* **THE PROBLEM**: The expected output is each line in the data below that includes the string "agent".

↓

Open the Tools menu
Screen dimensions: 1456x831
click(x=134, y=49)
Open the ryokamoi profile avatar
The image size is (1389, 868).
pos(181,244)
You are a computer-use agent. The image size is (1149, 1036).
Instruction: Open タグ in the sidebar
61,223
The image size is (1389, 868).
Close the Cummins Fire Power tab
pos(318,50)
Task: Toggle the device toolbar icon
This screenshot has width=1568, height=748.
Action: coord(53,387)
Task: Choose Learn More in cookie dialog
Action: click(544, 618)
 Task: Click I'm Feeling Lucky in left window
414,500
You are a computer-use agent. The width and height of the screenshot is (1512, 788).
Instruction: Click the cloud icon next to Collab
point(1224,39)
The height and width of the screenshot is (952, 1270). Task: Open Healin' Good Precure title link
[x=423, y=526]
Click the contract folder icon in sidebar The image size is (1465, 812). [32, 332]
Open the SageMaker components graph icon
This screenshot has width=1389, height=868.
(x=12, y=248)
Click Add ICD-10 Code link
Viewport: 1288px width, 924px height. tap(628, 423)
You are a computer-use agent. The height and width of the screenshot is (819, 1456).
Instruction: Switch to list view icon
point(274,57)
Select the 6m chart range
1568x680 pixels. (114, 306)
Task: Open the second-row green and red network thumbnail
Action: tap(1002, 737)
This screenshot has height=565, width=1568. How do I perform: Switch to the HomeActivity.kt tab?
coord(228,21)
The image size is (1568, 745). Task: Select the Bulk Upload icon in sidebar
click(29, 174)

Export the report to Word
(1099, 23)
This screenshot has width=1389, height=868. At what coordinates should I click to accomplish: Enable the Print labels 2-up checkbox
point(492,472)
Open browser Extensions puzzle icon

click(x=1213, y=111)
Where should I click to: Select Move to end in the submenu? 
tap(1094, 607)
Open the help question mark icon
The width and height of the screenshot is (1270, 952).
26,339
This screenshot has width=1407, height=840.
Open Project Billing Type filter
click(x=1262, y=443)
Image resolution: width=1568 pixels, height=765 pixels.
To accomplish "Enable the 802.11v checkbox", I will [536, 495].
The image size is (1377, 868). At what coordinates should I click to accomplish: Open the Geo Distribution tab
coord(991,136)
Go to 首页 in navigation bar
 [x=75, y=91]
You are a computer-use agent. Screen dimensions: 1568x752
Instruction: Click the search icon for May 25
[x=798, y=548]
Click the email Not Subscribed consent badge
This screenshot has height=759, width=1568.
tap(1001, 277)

↑

* **ANSWER TO THE EXERCISE**:
You are a computer-use agent. The image size is (1149, 1036).
You are a computer-use agent. The width and height of the screenshot is (1512, 788).
You are a computer-use agent. The height and width of the screenshot is (819, 1456).
You are a computer-use agent. Screen dimensions: 1568x752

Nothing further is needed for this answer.